Pero, al mismo tiempo, si usted como desarrollador está realmente bien educado a través de la pila, pero no sabe demasiado acerca de seguridad, es muy fácil dejar agujeros masivos. Si deja algunos agujeros de seguridad masivos, eso es potencialmente muy malo. Así que, desarrollar conciencia, modelar, documentar, compartir, venir a conferencias, charlar con la gente, aprender todo lo que se pueda... todo eso es importante.

¿Sobre qué están los expertos están aún rascándose la cabeza respecto a la seguridad de los microservicios? ¿Esa cosa que la gente parece todavía no conseguir realmente bien?
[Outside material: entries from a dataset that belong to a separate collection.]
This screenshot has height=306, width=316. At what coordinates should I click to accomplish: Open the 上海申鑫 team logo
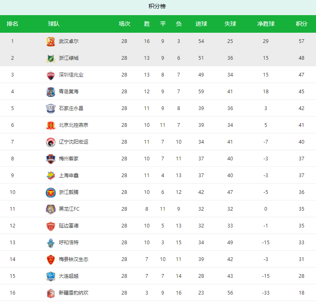(51, 176)
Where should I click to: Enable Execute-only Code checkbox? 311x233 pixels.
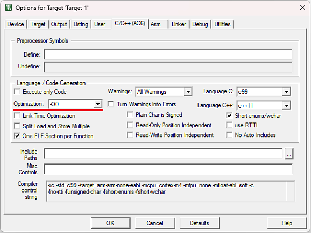[x=18, y=92]
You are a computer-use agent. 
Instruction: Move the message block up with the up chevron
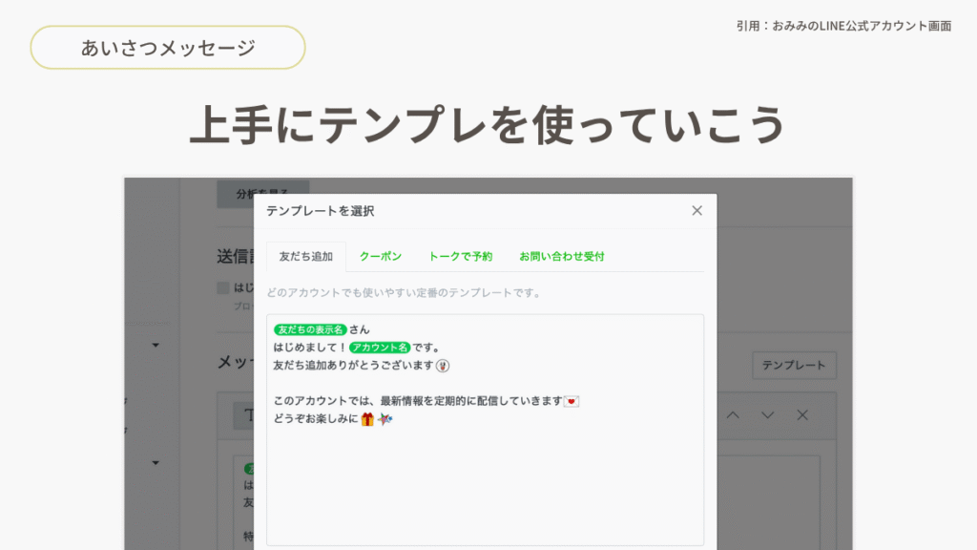(x=733, y=414)
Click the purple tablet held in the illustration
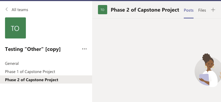221x102 pixels. (x=204, y=79)
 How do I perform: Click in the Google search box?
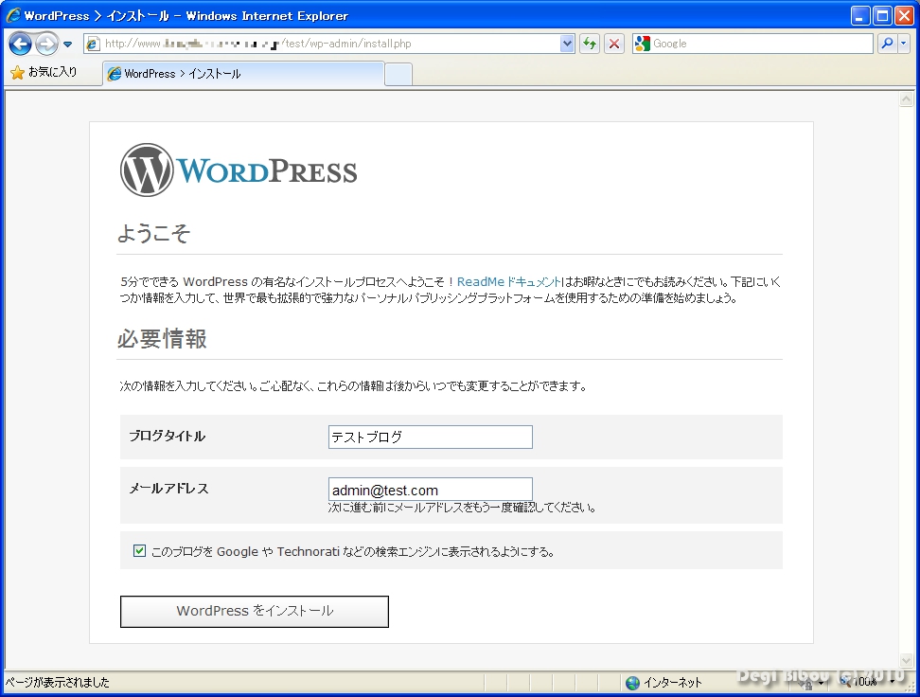[760, 44]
Bryant: No está pegado [específicamente] a microservicios; es más un caso de cómo el mundo está volviéndose cada vez más conectado. Hay cosas como bitcoin [que son] cada vez más atractivas para que los atacantes arremetan ahora.

Creo que, como industria, no somos tan responsables como deberíamos ser. Por lo tanto, es más un caso de que es solo el factor humano de nuevo. ¿Le estamos prestando suficiente atención como desarrolladores o como arquitectos? ¿Estamos haciendo cosas como defensa en profundidad? ¿Estamos haciendo cosas como auditoría y registro, y luego revisando de nuevo esas cosas? Hay algunas cosas básicas como términos de codificación que, de nuevo, no hacemos.

Cuando se trata de seguridad, ¿qué es mejor en una arquitectura tradicional como la arquitectura orientada a servicios (SOA) frente a una arquitectura distribuida de microservicios?

Bryant: No mucho ha cambiado en el punto de vista del principio. Lo único que diría [es que], con SOA, teníamos mucho más gobierno. SOA estaba impulsada por la ley de los proveedores... [Ellos] estaban diciendo: 'Usted debe usar mi ESB [bus de servicio empresarial] o mi  tecnología [particular]’. Había muchas desventajas en eso, pero una de las ventajas era que alguien lo poseía. Así, usted tiene esta ESB, esta cosa [gestionando] todas las conexiones dentro de sus servicios [y estaba] su trasero en la línea, básicamente. Así que, ellos realmente invertían en política y gobernanza y todo este tipo de cosas. Si algo salía mal, sabías a quién llamar.

Mientras que, en estos días, vamos hacia tecnologías más ligeras, pero usted tiene que asumir más responsabilidad como desarrollador y como arquitecto. El gobierno y la política y lo demás, por malo que a veces era, había una ventaja en ello. Es lo mismo con la política: cuanto más control tienes, obviamente menos libertad tienes, pero es un equilibrio que está allí en alguna parte.

¿Cómo pueden los equipos de DevOps trabajar mejor con los equipos de seguridad para asegurar que los servicios estén seguros?

Bryant: Toda la filosofía de DevOps se trata de unir a todos. Por lo tanto, muchas de las consultorías en las que trabajé realmente trataban e incorporaban a infosec [seguridad de la información]; en una organización clásica, a menudo se les llama infosec. Llévelos al proyecto temprano, porque en general son gente buena, pero no se les consulta hasta que las cosas van a salir en vivo. Así que tiene que involucrarlos antes. Su conocimiento es muy valioso, por lo que involucrarlos antes es grandioso.